The relationship between mean telomere length and blood pressure: results from the National Health and Nutrition Examination Surveys

Introduction

Hypertension has become a major public health problem in worldwide due to its close relationship with cardiovascular and cerebrovascular disease events (1,2). Blood pressure (BP) is a key indicator to reflect the function of cardiac output and systemic vascular resistance (3). The values of BP are normally distributed values in the general population (4). BP is considered to be a continuous, polygenic and heterogeneous trait (4), and an indicator for cardiovascular risk stratification because it is an easily measured and accessible parameter for routine data collection (5).

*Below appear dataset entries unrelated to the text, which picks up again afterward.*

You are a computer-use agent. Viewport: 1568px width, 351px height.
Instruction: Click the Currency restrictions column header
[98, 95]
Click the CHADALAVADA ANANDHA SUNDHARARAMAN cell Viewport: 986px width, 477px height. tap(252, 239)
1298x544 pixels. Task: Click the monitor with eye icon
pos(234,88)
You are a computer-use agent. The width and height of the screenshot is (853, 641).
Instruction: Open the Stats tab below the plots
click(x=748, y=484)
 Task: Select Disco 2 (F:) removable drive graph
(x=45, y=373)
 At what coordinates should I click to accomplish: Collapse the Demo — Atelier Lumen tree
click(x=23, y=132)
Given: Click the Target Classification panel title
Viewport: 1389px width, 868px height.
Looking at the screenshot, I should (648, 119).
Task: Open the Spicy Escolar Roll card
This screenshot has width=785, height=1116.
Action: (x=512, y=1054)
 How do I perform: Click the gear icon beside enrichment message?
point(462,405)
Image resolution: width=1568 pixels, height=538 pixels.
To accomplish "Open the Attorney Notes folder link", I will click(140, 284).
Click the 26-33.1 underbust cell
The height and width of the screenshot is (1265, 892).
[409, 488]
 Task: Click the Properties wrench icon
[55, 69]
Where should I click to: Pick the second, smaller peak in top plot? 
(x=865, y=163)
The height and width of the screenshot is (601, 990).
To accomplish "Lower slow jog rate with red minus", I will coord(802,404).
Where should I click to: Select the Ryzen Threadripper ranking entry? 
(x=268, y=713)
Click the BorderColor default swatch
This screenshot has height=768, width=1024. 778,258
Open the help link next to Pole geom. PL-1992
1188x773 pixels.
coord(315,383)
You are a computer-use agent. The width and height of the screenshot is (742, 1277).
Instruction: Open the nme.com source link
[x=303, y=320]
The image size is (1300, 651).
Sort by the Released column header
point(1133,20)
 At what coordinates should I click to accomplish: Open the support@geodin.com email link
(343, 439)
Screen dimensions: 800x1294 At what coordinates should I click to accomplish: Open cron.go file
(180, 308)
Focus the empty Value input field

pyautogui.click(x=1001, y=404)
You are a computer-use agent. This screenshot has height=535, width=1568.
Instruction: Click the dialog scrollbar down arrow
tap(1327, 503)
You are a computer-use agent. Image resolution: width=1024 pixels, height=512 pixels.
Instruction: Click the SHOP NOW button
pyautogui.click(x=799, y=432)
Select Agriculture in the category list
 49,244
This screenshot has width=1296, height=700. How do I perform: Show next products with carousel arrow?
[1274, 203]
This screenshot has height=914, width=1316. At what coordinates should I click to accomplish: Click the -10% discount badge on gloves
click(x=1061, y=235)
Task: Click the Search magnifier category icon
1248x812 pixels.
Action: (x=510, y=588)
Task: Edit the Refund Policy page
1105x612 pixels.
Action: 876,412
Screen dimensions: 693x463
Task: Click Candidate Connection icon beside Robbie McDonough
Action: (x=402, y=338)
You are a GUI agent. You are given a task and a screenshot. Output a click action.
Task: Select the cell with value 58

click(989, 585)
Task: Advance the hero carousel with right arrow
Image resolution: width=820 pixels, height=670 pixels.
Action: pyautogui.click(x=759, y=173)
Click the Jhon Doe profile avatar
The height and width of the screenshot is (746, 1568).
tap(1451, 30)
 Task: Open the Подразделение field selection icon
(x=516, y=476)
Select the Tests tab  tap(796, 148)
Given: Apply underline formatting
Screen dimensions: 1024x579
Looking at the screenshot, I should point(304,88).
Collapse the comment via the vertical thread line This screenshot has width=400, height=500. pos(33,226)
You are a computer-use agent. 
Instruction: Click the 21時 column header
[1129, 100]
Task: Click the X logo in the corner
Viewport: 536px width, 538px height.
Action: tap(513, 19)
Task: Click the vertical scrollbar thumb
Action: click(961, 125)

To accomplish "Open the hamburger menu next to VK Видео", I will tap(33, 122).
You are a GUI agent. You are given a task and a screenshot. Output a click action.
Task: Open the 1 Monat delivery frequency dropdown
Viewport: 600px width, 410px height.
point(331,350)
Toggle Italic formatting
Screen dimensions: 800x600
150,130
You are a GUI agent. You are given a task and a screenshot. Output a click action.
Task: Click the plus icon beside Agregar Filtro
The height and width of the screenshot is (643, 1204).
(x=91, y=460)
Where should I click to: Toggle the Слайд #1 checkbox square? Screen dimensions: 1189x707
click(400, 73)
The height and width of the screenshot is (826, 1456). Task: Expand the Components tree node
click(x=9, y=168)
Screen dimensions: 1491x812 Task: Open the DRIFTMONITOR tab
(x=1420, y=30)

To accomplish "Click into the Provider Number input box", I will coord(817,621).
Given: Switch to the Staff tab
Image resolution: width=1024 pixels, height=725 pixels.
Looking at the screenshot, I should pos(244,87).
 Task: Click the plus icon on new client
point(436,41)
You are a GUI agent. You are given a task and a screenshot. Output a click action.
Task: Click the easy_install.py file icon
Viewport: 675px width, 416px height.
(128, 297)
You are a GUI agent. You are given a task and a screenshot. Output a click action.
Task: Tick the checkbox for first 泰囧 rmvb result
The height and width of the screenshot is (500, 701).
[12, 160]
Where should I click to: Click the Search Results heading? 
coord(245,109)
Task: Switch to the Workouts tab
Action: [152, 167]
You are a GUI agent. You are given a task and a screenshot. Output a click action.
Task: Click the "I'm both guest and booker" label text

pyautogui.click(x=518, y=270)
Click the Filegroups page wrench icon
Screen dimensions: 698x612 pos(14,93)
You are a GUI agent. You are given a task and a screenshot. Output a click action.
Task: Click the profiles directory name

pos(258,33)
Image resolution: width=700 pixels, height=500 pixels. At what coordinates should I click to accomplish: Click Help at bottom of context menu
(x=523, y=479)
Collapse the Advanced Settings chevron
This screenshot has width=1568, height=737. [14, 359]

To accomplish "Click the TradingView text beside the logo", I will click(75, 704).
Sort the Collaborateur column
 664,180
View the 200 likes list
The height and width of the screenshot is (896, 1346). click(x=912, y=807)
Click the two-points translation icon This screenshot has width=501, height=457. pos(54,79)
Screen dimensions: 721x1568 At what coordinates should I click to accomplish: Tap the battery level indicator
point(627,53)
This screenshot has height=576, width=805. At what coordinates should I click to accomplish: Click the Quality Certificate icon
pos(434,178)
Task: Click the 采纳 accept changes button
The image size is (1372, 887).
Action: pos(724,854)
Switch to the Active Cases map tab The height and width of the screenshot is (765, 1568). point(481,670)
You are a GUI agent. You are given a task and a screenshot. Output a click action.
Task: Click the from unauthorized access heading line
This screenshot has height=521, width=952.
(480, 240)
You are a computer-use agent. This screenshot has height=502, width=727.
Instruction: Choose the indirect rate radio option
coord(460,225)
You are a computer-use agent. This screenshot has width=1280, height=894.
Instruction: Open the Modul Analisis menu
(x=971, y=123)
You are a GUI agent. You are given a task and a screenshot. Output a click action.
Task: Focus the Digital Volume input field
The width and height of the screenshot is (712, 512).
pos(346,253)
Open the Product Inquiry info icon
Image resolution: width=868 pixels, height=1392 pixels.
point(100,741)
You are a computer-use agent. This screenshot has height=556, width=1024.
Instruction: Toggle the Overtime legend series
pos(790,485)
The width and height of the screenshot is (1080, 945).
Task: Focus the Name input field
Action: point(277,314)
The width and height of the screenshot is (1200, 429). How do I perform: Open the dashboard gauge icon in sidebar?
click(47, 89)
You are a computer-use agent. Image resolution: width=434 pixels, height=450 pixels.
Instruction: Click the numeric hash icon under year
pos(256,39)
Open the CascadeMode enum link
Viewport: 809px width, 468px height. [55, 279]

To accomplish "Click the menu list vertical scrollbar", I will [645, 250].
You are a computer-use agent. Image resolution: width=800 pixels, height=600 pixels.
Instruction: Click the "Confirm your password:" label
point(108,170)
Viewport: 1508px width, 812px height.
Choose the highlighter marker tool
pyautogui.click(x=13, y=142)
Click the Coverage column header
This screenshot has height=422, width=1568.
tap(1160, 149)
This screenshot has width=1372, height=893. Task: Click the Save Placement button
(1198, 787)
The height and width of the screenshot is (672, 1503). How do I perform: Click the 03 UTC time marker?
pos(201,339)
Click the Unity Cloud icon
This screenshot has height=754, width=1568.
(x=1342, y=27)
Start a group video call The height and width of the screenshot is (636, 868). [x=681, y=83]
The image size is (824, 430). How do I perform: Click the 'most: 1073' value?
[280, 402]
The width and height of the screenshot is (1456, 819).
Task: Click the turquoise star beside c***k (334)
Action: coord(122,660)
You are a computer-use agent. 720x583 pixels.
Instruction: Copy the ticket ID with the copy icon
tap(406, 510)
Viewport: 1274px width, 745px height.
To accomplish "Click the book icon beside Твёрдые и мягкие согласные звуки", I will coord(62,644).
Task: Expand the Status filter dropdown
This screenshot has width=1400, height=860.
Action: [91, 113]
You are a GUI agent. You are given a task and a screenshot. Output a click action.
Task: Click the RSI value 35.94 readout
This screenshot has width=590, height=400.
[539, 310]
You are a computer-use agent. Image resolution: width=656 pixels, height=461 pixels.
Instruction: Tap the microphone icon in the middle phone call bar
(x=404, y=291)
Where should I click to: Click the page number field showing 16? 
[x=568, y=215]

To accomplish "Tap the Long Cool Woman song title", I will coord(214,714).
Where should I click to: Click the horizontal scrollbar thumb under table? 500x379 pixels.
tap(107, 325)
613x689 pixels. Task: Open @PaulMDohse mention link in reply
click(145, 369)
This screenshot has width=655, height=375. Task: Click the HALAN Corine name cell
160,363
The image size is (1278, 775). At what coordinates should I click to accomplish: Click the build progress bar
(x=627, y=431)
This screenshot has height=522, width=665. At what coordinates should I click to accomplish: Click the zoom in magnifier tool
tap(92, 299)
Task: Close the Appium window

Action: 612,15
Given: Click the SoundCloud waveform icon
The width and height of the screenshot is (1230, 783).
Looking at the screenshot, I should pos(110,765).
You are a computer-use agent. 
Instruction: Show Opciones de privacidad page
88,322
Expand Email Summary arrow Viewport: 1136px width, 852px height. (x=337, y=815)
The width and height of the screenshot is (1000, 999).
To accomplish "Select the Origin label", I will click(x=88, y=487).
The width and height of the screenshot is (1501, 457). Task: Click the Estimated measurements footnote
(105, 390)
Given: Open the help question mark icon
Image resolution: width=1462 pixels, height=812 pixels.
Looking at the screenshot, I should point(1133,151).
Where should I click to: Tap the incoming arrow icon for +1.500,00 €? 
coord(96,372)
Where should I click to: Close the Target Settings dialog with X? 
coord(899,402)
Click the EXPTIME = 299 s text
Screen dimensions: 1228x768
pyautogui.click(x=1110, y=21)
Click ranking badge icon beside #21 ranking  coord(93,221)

In recent years, emerging new biomarkers have been discovered and might play an important role in the development of hypertension. Telomere, a non-transcriptional region of repetitive nucleotide sequences at each end of a chromosome, protects chromosomes from degradation or from fusion with neighboring chromosomes (6). In addition, the length of telomere is a good gauge of cell aging and biological health, which significantly associates with longevity and the aging process (6,7). Mean telomere length (MTL) has significantly relationship with different age-related diseases, such as heart failure (8), diabetes mellitus (9), osteoporosis (10), atherosclerosis (11) and dementia (12). However, little research is available indicating if MTL is associated with the development of hypertension. The present study aimed to address the knowledge gap by examining the association of MTL with systolic/diastolic blood pressure (SBP/DBP) and the odds of hypertension in US adults.

Methods

Study design and study population

The National Health and Nutrition Examination Surveys (NHANES) is a cross-sectional and nationally representative survey of the civilian, non-institutionalized US population conducted by the Centers for Disease Control and Prevention (CDC). We used data from the 1999–2000 and 2001–2002 cycles of NHANES. Participants who aged ≥18 with test results of telomere length were included for analysis. After applying the exclusion criteria (Figure 1), 5,981 participants were available for analysis. The survey protocol was approved by the Institutional Review Board of the Centers for Disease Control and Prevention (Protocol #98-12). All participants have provided informed consent.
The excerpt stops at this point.